Mobile phone use in Africa is growing fast, from 16
million handsets in use in 2000 to 246 million in 2008 and more than 500
million by early 2013. In Kenya, 78% of households have mobile phones. In spite
of these high numbers, there is still concern that mobile interventions are failing
to reach the most in need. We believe this will become less of an issue as
mobile phone use continues to rise.
The Population Council’s voucher survey data reflect a
growing uptake of phones in poor households, and a substantial increase in the
use of mobile phones between 2010 and 2012 among the voucher-eligible
population (you can learn more about our study here and initial findings
here). And according to another recent
study in Kenya among people who have a mobile phone and make less than $2.50
per day, there is high demand for telecom services—low-income consumers
will forgo spending on some necessities in order to buy airtime—and growing
interest in receiving health information via mobile devices.
That’s good news for programs like Baby Monitor,
a screening tool being tested by the Population Council and Duke University
among pregnant women and new mothers in rural and remote areas of Kenya—places
where a mobile signal is more likely to reach them than a skilled birth attendant
or community health worker.
Baby Monitor brings low-cost clinical assessment directly
to mothers and their infants through their mobile phones. With Baby Monitor,
women sign up to get phone calls 90, 60, and 30 days before their due date, and
on days 1, 3, 7, and 10 after birth—the most critical days for a new baby and a
new mother.
Using interactive voice-response (IVR) technology, women
listen to a free phone call and respond by key press to a series of
pre-recorded, algorithm-selected questions that screen for potential physical
and mental health issues. The cloud-based, highly scalable program
automatically flags cases that warrant additional follow-up and then sends
information, makes referrals, and/or dispatches community health workers.
Early analyses of Baby Monitor indicate that it’s better
than nurses at detecting higher probable levels of depression, possibly because
women feel less stigma answering recorded questions by phone.
Programs like these hold a lot of promise for the poorest
women in the poorest communities. Next stages could be coordinating transport
to facility referrals; sharing screening data with receiving facilities to
speed intake; beginning the process of providing informed choice for preventive
care like family planning methods; helping patients adhere to treatment for HIV
or tuberculosis; and, in the case of reproductive
health vouchers, distributing credits by mobile phone that could pay for
health care or transport services.
With mobile phone penetration increasing in developing
countries and among the poorest, we have an opportunity to create lasting
change in the way valuable health services are delivered.

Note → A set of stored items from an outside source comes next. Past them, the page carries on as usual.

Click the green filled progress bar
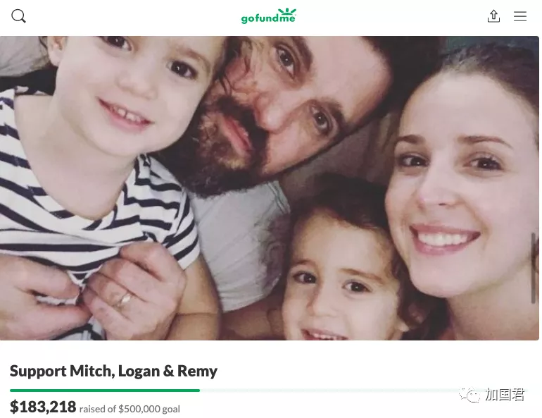542x418 pixels. [x=105, y=391]
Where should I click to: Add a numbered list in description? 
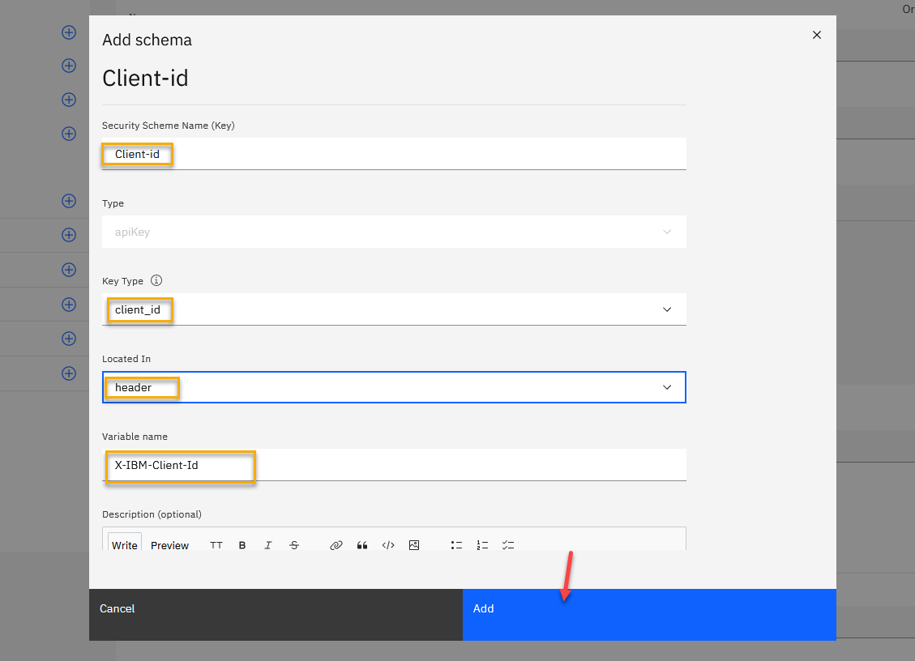[x=482, y=545]
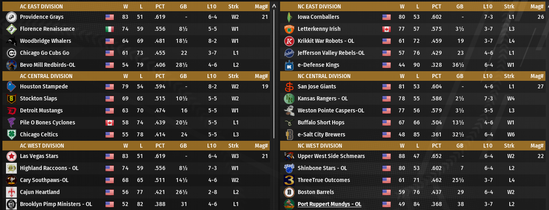Open the Woodbridge Whalers team page

click(x=45, y=41)
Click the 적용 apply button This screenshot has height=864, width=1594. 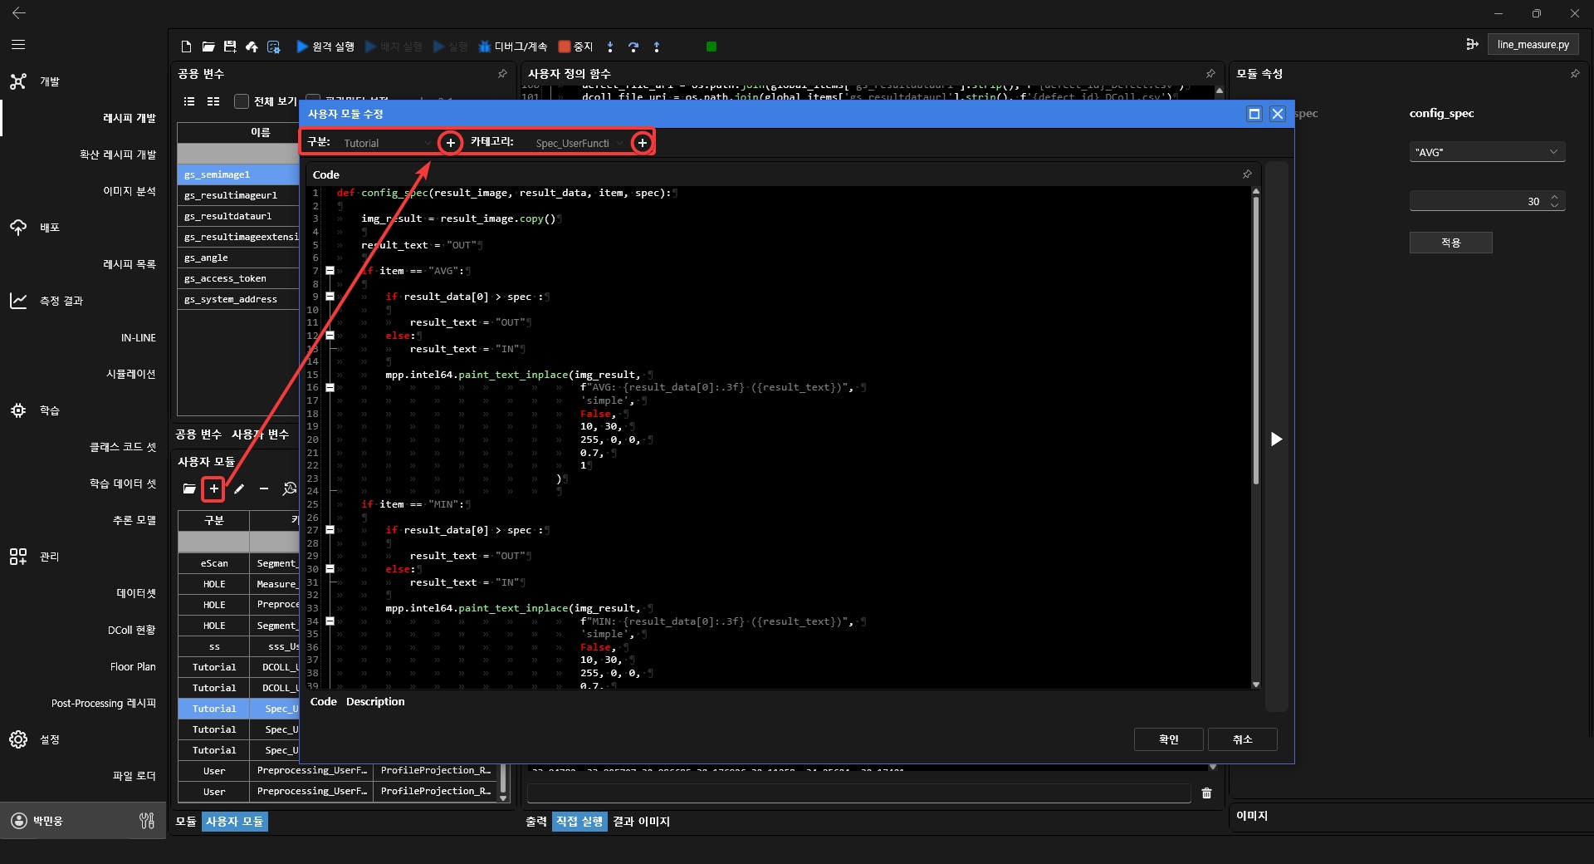tap(1450, 243)
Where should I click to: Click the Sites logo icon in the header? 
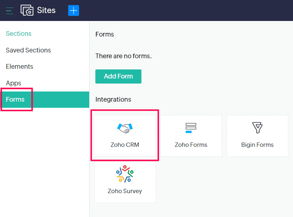coord(27,10)
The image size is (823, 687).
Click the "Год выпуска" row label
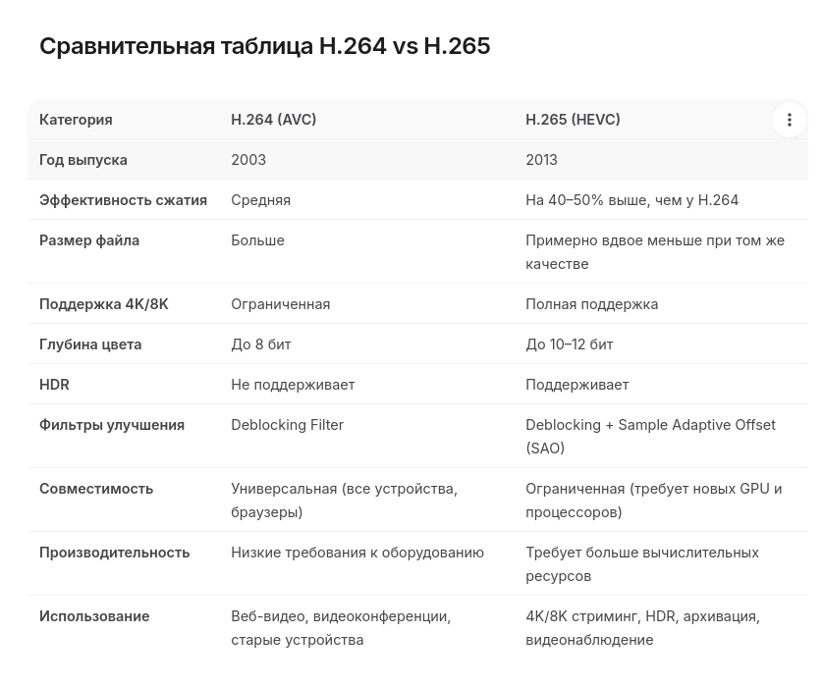tap(83, 160)
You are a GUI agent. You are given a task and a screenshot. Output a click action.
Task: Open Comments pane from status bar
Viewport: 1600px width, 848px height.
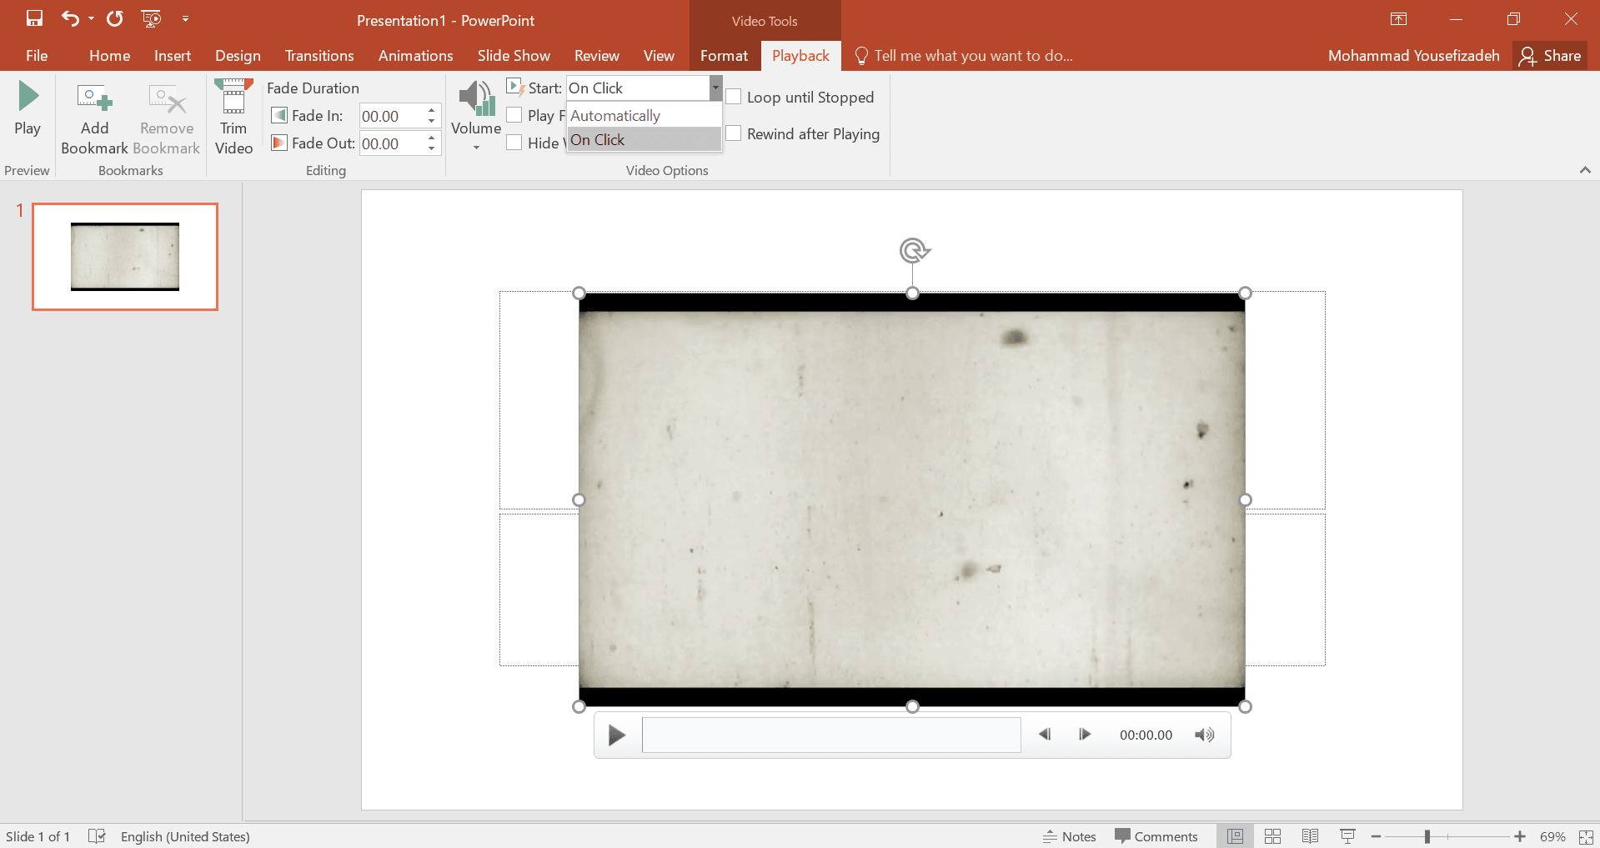coord(1156,836)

Programs like Baby
Monitor may provide the blueprint for developing additional effective mhealth
programs or improving current programs like the reproductive health voucher
program in Kenya.
Harnessing the power of mobile phones to improve health
will be a challenge, but with strategic investment, collaboration between
public health researchers and technology developers, and a focus on creating
mhealth applications that are easy to use and available to the most vulnerable,
we can make great strides in improving health and saving lives.